Par une décision du 16 mars 2023, le Conseil constitutionnel a statué sur le respect des obligations comptables lors d’un scrutin législatif organisé en juin 2022. Le juge électoral rappelle à cette occasion la rigueur des règles de financement et les sanctions attachées à l’absence de transparence financière des candidats.
Un candidat ayant obtenu plus de 1 % des suffrages exprimés a omis de déposer son compte de campagne dans les délais légaux impartis. Cette absence de dépôt s’est produite alors que l’intéressé était soumis au plafonnement des dépenses électorales prévu par les dispositions du code électoral.
L’organe de contrôle des comptes de campagne a saisi le juge constitutionnel le 25 novembre 2022 après avoir constaté la carence du candidat. L’instruction n’a donné lieu à aucune production d’observations de la part de l’intéressé pour justifier le non-respect de ses obligations légales.
Le problème juridique consiste à déterminer si l’absence injustifiée de dépôt de compte de campagne constitue un manquement d’une particulière gravité justifiant une mesure d’inéligibilité. Il convient également d’apprécier si la méconnaissance des délais prescrits par la loi organique autorise le juge à écarter le candidat de tout mandat futur.
Le Conseil constitutionnel juge que ce défaut caractérisé entraîne une inéligibilité pour une durée de trois ans à compter de la date de sa décision.
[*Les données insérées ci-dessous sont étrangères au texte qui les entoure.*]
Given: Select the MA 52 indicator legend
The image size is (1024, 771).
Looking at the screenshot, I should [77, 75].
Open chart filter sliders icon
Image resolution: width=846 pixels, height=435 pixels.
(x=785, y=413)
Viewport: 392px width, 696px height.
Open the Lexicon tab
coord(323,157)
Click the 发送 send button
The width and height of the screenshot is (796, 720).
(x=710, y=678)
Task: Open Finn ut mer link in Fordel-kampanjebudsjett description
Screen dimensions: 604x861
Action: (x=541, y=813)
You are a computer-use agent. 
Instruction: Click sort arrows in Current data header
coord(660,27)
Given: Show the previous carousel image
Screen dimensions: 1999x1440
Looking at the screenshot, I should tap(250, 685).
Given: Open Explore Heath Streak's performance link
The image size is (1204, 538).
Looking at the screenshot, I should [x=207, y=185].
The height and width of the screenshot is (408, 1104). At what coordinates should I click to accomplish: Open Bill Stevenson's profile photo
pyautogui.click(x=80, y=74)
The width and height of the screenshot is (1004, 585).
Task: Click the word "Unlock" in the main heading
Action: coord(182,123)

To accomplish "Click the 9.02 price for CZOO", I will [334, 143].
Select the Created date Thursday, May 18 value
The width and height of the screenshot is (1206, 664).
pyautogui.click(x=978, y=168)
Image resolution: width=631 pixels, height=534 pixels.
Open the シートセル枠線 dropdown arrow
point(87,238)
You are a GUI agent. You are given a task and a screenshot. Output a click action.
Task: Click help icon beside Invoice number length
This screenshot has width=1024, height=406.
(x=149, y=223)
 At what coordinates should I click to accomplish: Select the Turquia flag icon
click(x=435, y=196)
L’analyse de cette solution nécessite d’examiner la caractérisation d’un manquement grave aux règles de financement avant d’aborder la sanction d’inéligibilité prononcée par le juge.
**I. La caractérisation d’un manquement grave aux règles de financement électoral**
**A. L’exigence impérative de transparence financière des campagnes électorales**
Le Conseil constitutionnel rappelle que chaque candidat doit établir un compte de campagne lorsqu’il obtient au moins 1 % des suffrages exprimés lors des élections. Ce document comptable « retrace, selon leur origine, l’ensemble des recettes perçues et, selon leur nature, l’ensemble des dépenses engagées ou effectuées ».
Le dépôt du compte doit impérativement intervenir avant le dixième vendredi suivant le premier tour du scrutin auprès de la commission nationale compétente. Cette règle garantit que les moyens financiers utilisés par les candidats restent conformes aux limites fixées par la loi pour assurer l’égalité des armes.
**B. L’absence de justification face au défaut de dépôt du compte**
En l’espèce, le candidat n’a pas déposé de compte de campagne à l’expiration du délai alors qu’il y était strictement tenu par les textes. Le juge note qu’il « ne résulte pas de l’instruction que des circonstances particulières étaient de nature à justifier la méconnaissance des obligations » de dépôt.
Le silence du candidat durant la phase d’instruction confirme le caractère délibéré ou du moins la négligence fautive dans la gestion de ses obligations déclaratives. Cette omission constitue une atteinte directe au contrôle exercé par l’État sur la probité des élus et la sincérité des dépenses engagées.
**II. La sanction de l’inéligibilité au regard de la particulière gravité du manquement**
**A. Le cadre juridique de la sanction d’inéligibilité**
La loi organique dispose qu’en cas de « manquement d’une particulière gravité aux règles de financement », le Conseil peut déclarer le candidat inéligible. Cette disposition permet au juge d’écarter ceux qui ne respectent pas les conditions de dépôt prescrites à l’article L. 52-12 du code électoral.
Le juge dispose d’un pouvoir d’appréciation souverain pour qualifier la gravité des faits en fonction de l’ampleur des sommes en jeu ou de l’absence de compte. Le défaut total de présentation des documents financiers est traditionnellement considéré comme l’un des manquements les plus sévères par la jurisprudence électorale.
**B. La rigueur de la sanction de trois ans d’inéligibilité**
Compte tenu de la gravité du manquement, le Conseil décide qu’il « y a lieu de prononcer l’inéligibilité […] à tout mandat pour une durée de trois ans ». Cette durée maximale souligne la volonté du juge de protéger l’ordre public électoral contre les pratiques opaques ou les désintérêts comptables.
La sanction prend effet à compter de la décision et entraîne l’interdiction pour l’intéressé de se présenter à tout nouveau scrutin durant cette période triennale. Cette décision sera publiée au Journal officiel de la République française et notifiée aux autorités compétentes pour en assurer la pleine exécution.